__READING PASSAGE__
Insolvency Phase – Now v Great Depression – How this ends

More heavy losses on Wall Street last night signal we could well be in the terminal throes of the “Hope Phase”.  Last night saw the Republican’s stimulus bill blocked by the US Senate and hence the US remains without a bail out package at a time when unemployment figures look to be turning for the worse again and reality without stimulus starts to bite. We heard more news from non-politicians, those actually at the forefront of R&D, that promises of a vaccine being available soon are premature and that one of the leading trials was closed due to ‘neurological’ side effects.  Europe looks to be heading strongly into a broad 2nd wave of COVID, overtaking the US daily infections for the first time in months. Brexit looks stalled again. And to top it off we saw that the US Fed stepped away from the corporate bond buying plate for all of August… But.. but?

Whatever the trigger may be, the odds rise that the Hope Phase ending is getting near.  That, as we discussed in the Australian context this week, may then lead to Raoul Pal’s “Insolvency Phase” where the combination of all the accumulated debt together with deflation leads to widespread insolvencies, of which no amount of central bank stimulus can prevent.  As Pal reminded us recently in an article:

“This phase is characterised by below zero growth (YoY) for an extended period (think years, not a couple of quarters) which gradually leads to increasing deflation and rising insolvencies, which I coupled with falling equity prices, especially in the most indebted companies.

As a reference, the most famous Insolvency Phase in history was 1930 to 1933...”

__DATASET__
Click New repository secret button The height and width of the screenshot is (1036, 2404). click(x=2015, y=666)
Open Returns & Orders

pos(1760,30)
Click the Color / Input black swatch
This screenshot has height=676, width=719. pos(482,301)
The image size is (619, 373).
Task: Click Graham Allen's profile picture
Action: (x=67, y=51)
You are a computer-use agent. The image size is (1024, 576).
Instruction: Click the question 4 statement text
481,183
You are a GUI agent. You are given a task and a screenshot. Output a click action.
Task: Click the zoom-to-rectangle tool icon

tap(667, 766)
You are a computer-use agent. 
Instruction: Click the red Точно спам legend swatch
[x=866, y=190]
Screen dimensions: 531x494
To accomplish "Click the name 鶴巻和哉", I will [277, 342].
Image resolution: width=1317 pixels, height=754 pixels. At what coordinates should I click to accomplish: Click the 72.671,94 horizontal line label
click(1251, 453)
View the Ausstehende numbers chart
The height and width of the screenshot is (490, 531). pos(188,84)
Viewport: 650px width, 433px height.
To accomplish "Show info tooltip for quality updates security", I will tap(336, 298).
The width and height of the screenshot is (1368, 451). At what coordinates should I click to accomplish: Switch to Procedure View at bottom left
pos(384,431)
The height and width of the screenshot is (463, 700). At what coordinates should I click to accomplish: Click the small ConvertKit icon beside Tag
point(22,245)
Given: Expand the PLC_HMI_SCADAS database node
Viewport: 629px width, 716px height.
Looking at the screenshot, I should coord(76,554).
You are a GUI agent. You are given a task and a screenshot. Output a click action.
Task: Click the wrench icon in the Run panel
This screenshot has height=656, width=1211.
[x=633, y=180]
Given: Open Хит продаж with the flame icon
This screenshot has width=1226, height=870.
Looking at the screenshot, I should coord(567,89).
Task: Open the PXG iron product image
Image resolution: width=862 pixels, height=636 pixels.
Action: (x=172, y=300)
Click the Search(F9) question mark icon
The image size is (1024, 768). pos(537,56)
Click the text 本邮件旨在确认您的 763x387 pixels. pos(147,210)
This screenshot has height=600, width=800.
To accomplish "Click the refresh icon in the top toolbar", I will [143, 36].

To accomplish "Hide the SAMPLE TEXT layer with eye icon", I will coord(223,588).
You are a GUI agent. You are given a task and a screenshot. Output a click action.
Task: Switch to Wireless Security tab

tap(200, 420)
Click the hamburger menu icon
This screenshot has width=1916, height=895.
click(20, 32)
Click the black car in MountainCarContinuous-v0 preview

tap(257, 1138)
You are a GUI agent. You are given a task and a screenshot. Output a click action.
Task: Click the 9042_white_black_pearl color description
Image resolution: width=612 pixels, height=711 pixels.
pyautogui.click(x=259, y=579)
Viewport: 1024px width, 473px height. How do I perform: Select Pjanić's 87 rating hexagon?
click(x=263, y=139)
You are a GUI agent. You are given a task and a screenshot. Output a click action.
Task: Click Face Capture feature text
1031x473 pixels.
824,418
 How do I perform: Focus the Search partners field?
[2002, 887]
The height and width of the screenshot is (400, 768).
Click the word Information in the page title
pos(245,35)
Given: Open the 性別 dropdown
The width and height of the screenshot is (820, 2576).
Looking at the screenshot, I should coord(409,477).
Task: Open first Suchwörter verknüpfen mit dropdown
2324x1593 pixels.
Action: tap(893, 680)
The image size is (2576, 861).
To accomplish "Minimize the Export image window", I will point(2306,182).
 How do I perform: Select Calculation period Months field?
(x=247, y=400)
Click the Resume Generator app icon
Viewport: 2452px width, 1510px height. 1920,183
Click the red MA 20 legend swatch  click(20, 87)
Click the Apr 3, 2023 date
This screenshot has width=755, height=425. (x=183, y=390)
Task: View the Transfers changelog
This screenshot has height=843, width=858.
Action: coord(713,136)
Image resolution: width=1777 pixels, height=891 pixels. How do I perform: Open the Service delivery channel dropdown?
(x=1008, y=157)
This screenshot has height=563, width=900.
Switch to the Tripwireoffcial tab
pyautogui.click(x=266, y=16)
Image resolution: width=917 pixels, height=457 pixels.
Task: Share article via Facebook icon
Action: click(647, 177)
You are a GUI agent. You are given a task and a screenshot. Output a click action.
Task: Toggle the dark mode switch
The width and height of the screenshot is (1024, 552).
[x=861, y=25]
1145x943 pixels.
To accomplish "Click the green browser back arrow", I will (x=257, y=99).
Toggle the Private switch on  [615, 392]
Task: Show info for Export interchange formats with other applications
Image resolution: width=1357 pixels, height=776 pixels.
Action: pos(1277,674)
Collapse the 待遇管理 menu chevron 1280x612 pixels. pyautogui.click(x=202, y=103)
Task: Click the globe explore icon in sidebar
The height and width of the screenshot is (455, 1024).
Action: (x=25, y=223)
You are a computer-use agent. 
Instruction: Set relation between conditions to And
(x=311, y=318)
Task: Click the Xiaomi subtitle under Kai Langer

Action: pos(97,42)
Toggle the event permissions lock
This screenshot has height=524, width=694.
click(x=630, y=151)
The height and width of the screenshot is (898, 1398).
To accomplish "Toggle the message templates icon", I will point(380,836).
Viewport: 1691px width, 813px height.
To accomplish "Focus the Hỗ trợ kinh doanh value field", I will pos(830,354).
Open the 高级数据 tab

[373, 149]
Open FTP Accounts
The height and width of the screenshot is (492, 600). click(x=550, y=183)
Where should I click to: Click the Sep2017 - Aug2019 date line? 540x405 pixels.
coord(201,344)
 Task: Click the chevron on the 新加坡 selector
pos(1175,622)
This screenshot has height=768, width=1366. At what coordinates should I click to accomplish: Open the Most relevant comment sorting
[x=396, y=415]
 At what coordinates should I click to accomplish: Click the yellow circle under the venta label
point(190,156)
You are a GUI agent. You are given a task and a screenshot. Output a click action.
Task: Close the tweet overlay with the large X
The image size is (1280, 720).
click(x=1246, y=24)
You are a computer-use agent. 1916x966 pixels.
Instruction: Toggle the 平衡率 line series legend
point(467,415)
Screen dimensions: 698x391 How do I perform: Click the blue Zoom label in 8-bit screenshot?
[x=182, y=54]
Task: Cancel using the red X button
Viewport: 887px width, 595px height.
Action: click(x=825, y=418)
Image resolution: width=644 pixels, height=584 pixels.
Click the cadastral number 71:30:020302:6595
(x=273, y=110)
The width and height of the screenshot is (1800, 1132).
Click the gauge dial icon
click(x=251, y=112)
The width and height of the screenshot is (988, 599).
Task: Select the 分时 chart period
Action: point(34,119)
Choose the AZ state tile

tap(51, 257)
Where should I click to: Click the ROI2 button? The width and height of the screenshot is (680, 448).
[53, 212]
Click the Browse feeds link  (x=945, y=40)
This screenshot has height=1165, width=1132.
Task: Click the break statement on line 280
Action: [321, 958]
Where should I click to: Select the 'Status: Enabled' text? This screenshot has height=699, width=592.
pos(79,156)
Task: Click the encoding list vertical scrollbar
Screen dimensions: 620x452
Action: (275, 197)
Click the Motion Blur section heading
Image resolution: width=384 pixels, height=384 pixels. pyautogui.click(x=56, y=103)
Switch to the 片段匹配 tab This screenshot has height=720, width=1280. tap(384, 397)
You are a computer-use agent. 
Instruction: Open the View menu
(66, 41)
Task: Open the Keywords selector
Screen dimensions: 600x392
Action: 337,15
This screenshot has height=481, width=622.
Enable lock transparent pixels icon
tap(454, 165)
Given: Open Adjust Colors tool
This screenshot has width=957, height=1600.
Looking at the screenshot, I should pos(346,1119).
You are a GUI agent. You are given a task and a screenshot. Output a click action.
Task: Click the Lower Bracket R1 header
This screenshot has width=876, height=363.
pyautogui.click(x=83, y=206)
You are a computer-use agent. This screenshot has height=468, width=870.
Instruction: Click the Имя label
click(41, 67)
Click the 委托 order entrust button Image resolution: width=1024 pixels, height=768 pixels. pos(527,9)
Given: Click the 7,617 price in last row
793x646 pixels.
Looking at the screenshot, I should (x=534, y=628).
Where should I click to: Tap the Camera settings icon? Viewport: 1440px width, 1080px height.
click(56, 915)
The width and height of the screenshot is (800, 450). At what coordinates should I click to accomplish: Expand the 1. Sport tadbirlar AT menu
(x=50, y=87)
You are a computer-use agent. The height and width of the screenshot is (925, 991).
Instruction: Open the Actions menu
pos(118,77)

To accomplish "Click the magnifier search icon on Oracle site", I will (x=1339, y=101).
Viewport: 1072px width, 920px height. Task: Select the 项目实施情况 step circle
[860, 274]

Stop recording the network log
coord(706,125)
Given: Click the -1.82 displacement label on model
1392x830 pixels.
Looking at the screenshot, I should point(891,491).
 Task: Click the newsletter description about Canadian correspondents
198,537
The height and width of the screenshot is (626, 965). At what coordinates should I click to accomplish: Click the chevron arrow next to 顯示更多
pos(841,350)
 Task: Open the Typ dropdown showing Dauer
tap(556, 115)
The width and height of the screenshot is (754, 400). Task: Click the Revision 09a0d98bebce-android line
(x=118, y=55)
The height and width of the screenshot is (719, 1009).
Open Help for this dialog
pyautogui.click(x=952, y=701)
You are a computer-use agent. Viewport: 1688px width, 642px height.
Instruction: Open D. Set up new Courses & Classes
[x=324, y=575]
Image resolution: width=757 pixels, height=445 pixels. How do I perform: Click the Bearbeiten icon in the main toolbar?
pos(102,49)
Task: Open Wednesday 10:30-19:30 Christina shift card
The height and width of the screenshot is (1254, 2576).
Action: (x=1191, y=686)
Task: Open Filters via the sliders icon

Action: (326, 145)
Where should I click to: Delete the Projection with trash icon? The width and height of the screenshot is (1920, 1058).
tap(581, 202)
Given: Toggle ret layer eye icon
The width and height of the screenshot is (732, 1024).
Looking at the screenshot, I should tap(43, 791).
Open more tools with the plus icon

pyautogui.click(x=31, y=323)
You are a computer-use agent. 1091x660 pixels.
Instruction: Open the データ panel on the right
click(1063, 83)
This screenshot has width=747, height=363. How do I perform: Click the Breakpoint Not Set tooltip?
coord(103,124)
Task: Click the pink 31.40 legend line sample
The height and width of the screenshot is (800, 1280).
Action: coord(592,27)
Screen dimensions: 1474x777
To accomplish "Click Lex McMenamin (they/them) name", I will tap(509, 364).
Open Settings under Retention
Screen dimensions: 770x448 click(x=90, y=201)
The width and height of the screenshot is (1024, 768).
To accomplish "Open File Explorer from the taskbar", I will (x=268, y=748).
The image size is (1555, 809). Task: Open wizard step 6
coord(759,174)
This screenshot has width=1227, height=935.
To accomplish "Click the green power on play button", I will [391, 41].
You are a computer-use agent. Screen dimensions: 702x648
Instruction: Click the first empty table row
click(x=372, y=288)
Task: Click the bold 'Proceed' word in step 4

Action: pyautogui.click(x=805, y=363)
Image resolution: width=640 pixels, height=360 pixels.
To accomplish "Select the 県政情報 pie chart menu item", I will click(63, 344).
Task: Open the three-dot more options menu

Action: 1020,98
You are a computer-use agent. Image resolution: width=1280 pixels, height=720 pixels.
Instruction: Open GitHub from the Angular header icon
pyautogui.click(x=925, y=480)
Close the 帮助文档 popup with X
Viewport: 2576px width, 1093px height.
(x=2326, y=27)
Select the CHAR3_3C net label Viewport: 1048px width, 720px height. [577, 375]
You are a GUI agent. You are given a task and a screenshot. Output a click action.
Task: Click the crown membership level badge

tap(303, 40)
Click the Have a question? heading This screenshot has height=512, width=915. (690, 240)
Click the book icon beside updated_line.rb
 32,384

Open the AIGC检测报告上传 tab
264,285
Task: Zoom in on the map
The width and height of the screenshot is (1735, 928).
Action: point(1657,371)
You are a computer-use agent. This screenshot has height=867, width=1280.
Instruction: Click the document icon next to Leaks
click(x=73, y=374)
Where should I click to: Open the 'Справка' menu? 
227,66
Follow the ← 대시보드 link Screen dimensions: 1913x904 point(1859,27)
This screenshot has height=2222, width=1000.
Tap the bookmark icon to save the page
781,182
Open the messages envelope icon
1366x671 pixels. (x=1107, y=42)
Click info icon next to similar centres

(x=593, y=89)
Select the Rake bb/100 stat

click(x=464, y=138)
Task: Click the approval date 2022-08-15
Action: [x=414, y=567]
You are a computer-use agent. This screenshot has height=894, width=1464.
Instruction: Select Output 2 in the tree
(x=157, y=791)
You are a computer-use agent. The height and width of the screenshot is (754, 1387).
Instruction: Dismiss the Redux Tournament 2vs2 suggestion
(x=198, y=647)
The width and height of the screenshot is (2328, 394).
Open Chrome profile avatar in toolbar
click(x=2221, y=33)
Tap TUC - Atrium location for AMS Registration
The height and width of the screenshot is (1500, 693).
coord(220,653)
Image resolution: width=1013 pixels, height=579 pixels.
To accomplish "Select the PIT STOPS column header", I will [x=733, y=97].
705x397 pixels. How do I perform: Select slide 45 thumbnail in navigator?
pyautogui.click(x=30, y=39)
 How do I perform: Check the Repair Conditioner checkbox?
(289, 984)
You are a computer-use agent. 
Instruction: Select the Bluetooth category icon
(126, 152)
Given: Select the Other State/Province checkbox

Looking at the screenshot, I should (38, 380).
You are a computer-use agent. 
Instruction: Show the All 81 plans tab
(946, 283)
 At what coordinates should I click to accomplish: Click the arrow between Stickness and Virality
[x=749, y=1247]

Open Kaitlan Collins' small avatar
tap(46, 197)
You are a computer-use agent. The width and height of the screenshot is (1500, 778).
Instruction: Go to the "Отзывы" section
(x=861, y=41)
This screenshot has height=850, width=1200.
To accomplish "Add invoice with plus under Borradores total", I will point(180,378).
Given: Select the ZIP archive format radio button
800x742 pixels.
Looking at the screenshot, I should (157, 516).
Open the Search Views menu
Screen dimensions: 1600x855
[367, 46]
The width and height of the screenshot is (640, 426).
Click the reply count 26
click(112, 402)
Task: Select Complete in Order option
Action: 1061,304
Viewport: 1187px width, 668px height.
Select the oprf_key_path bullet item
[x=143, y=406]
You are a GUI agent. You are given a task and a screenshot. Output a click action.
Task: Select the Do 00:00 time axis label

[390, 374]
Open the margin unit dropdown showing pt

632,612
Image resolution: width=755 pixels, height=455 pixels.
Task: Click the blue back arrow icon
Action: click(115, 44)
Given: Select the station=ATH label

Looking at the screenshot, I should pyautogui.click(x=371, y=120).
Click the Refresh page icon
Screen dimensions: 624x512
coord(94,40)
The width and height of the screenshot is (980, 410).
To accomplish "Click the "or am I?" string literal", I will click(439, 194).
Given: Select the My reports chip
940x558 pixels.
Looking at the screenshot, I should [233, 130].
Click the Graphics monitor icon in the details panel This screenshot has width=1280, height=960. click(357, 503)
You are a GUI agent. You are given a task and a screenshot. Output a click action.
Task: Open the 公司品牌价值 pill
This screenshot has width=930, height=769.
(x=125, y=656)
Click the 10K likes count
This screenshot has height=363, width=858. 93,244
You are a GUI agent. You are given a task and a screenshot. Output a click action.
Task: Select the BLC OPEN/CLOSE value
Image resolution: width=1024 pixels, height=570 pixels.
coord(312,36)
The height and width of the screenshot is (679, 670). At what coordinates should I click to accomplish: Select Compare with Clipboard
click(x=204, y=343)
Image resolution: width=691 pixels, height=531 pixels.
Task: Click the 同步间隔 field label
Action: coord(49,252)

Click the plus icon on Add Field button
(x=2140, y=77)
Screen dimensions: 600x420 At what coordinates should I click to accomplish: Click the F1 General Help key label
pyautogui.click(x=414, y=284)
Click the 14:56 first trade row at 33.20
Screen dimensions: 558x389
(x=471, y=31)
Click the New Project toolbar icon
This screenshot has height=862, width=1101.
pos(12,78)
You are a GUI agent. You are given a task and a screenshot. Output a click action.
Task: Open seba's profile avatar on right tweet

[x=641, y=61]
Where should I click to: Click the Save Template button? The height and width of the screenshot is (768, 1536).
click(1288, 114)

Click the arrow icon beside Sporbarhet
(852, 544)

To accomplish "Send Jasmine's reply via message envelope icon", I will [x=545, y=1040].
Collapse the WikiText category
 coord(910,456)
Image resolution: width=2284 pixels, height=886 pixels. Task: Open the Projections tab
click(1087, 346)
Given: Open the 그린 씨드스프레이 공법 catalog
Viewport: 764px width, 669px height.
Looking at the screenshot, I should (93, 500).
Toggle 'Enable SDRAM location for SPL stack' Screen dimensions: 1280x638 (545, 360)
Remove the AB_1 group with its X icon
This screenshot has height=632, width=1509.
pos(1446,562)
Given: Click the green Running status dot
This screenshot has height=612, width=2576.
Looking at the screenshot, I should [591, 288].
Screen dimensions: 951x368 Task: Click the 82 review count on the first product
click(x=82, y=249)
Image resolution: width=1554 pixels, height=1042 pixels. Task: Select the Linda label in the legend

__QUESTIONS TO ANSWER__
#1 According to the Insolvency Phase article, which period was the most famous Insolvency Phase in history?
#2 Reproduce the text of the Insolvency Phase article between "Whatever the trigger" and "most indebted companies.", inclusive.
#3 Extend the Insolvency Phase article beyond its final sentence.

__WRITTEN RESPONSES__
#1 1930 to 1933

#2
Whatever the trigger may be, the odds rise that the Hope Phase ending is getting near.  That, as we discussed in the Australian context this week, may then lead to Raoul Pal’s “Insolvency Phase” where the combination of all the accumulated debt together with deflation leads to widespread insolvencies, of which no amount of central bank stimulus can prevent.  As Pal reminded us recently in an article:

“This phase is characterised by below zero growth (YoY) for an extended period (think years, not a couple of quarters) which gradually leads to increasing deflation and rising insolvencies, which I coupled with falling equity prices, especially in the most indebted companies.

#3
INDU Index Chart

Pal goes on to explain ‘where to from here’ and references the almost prophetic book “The Fourth Turning”:

“The era was brought to an end by a massive change in legislation in favour of ordinary working people and those without a job, this included social security. They forced the wealth gap to close.

There was also a massive overhaul of the financial and monetary system along with huge infrastructure spending. The programme ran for six years.

I believe that something similar is the only way out of this insolvency too. It is far too big an event to be dealt with by some central bank liquidity and a few cash handouts. The markets and economists are still underestimating the length of the virus era and the impact on businesses, households, central banks and government.

The early 1930s was the last demographic Fourth Turning. We are at the very final stages of the next Fourth Turning today. It feels that Neil Howe and William Strauss’s ‘The Fourth Turning’ has found its moment in history in 2020, just as predicted back in 1997. If you remember, back then they predicted that a debt-driven economic event around 2005 to 2008 would set off a series of knock-on effects including an authoritarian leader focusing on the past and driving divisions in society, pushing the US deeper into crisis and towards chaos.

In the midst of that an even bigger event would occur in around 2020 – they even mentioned it could be a pandemic that would usher in the final change – a new way forward and the start of a new era as an election brings about real change from the previous 40 years. The book is based around past cycles and demographics. It has proven uncannily accurate.

I think the final part of The Fourth Turning is in play. If you haven’t read the book, I urge you to do so.”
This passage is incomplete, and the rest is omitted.